The term ‘Spitz nevus’ derives from Sophie Spitz, who in 1948 first described pediatric melanocytic lesions that histologically resembled melanomas and yet lacked their aggressive behavior. Currently, the clinical histology of Spitz-type lesions has become tremendously complex. We recognize, from both clinical and histopathologic points of view, a spectrum of Spitzoid lesions. On one end we find common Spitz/Reed nevi, melanocytic proliferations that frequently occur in children and are histopathologically classified as benign. On the other end, we recognize ‘Spitzoid melanomas,’ a morphologic type of melanomas with Spitzoid features, which are readily identified as malignant on histopathologic examination. In between these two extremes, we place a series of Spitzoid lesions that present varying features of clinical and histopathologic atypia and unknown malignant potential. These intermediate forms of Spitzoid lesions have been referred to with a variety of terms such as ‘Spitz nevus with atypia’, ‘atypical Spitz nevus’, ‘atypical Spitz tumors’ (AST) and melanocytic tumors of uncertain malignant potential. Currently, some authors have suggested the term of AST as the more widely accepted; however, no adequate histologic criteria exist to clearly classify these lesions as benign or malignant, and even expert dermatopathologists are unable to reliably predict the outcome of this group of atypical Spitz lesions based on morphologic criteria. These uncertainties are the major reason why evidence-based management guidelines for Spitz tumors have not been established until now. The current state-of-the-art recommendation for management regarding clinical, dermatoscopic and histopathologic features of Spitzoid lesions are summarized in the following sections.

Classic Spitz/Reed nevi

Spitz nevus, in its classic definition, is considered as a pinkish or flesh-colored papular or nodular lesion characterized by a rapid growth, usually located at lower limbs or face, appearing in children or early adulthood Citation[16,83–86]; the main histopathologic feature is the presence of large spindle and/or epithelioid cells associated with poor or absent melanin Citation[16]. The eponym ‘Reed nevus’ refers to a benign melanocytic lesion originally described in 1975 as ‘pigmented spindle cell nevus’ Citation[16,87]. It is typical of young adults, presenting as a rapidly growing brown-to-black macular or papular lesion, often appearing on the lower limbs; at histopathologic examination, it presents characteristic interconnecting junctional fascicles of heavily pigmented spindle cells Citation[16]. Some authors have challenged the independence of Reed nevus from Spitz nevus due to the description of heavily pigmented spindle or epithelioid cells Citation[16,88], therefore also assigning Reed nevus to the larger spectrum of Spitz nevus Citation[16]. To date, authors are still considering Reed nevus as a different nosologic entity, which, in their opinion, is distinguishable from pigmented Spitz nevus Citation[16,85,89–95]; however, it still remains a debated question to distinguish, by histopathological examination, these two clinical entities although no relevant clinical and dermoscopic differences exist Citation[16,89]. On the basis of the aforementioned discussion, Spitz nevus can be divided into two categories: classical and the pigmented type (comprising Reed nevus) Citation[16].
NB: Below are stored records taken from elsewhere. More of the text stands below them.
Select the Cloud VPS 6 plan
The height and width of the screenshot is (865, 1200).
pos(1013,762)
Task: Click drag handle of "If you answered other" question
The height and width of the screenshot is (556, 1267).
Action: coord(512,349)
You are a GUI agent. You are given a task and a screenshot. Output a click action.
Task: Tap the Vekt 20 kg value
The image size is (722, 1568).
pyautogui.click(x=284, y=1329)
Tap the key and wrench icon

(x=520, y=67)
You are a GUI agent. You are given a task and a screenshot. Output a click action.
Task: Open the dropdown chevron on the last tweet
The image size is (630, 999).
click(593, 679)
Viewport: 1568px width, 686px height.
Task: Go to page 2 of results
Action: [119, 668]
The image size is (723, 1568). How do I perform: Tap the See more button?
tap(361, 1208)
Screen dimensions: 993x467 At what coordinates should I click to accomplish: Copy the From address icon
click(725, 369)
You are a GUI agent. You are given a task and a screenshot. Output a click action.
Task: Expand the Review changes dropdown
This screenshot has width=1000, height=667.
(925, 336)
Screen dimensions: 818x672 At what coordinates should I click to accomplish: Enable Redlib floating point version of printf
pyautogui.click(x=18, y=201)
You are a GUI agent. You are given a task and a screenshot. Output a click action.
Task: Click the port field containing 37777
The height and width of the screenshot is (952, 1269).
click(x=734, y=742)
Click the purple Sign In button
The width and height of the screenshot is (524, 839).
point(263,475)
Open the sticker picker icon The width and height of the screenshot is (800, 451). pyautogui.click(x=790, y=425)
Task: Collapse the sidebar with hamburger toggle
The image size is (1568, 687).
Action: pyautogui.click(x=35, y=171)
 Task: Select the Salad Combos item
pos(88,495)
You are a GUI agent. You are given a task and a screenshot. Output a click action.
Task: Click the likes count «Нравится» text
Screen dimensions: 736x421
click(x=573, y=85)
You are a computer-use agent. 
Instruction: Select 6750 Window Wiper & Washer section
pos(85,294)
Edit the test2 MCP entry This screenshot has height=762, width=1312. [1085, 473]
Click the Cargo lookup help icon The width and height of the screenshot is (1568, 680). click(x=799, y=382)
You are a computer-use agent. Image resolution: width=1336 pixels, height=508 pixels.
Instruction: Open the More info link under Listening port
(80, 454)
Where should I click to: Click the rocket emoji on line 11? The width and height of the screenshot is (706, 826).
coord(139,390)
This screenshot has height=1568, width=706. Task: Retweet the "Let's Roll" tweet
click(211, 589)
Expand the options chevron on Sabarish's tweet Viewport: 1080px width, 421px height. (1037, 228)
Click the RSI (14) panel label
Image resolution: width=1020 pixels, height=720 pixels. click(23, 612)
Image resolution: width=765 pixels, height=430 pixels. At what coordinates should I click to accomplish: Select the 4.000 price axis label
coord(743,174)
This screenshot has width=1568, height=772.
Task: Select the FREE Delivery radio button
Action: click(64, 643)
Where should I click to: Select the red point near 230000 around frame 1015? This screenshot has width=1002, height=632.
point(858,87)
Spitz/Reed nevi can present at dermoscopic examination with six main different patterns: globular, vascular, reticular, starburst, atypical and homogeneous Citation[96,97]. Spitz nevus classically presents as an amelanotic or hypopigmented lesion characterized by the presence of dotted vessels that constitute its vascular pattern Citation[98], responsible for its typical pink color. These vessels are typically monomorphic, homogeneously distributed in the context of the lesion, frequently grouped and encompassed by white lines that regularly intersect, forming the so-called ‘reticular depigmentation’. Additional features are a slight pigmented background with a diffuse brown-to-gray hue associated with gray–brown, small- to medium-sized globules, which are extensively and regularly spaced alongside each other.

Reed nevi appear very different dermatoscopically. Their initial pattern is globular or a starburst, the latter characterized by peripheral pigmented lines regularly arranged like an exploding star. During monitoring, the starburst pattern disappears and a homogeneous or reticular pattern is seen with streaks and pseudopods gradually less evident. The observed changes in dermoscopic patterns appear to represent different phases of the natural evolution of this type of nevus: the globular and starburst pattern are typical of the growth phase and the homogeneous or reticular pattern appears when the lesion becomes stable. In a recent study by Argenziano et al., authors followed a series of 64 lesions in pediatric patients (mean age: 10.4 years) for a mean follow-up period of 25 months. In this study, 79.7% (n = 51) of lesions showed an involution pattern and 20.3% (n = 13) showed a growing (n = 4) or stable pattern (n = 9). The great majority of growing lesions were pigmented or partially pigmented (92.3%), whereas 47.1% of lesions in involution were amelanotic (p = 0.005) Citation[99].

Histopathologically, classic Spitz nevi reveal neat organizational attributes such as symmetry, maturation, distinct margins, small size, and more often show epidermal hyperplasia, Kamino bodies and junctional clefting.

Although, there is lack of consensus regarding management of Spitz tumors, some authors recommend surgical excision of all types of Spitzoid lesions at any age. However, because younger age is associated with a lower predictive probability for true melanoma, a conservative management can be reserved in this age group for classic Spitz/Reed nevi. Regular dermoscopic monitoring every 4 months until stabilization or involution of the lesions has been recently proposed as a method to monitor common Spitz/Reed nevi before puberty Citation[100,101].

After puberty and in adulthood, excision of Spitzoid lesions is recommended, regardless of the atypical clinical and/or dermoscopic characteristics detectable.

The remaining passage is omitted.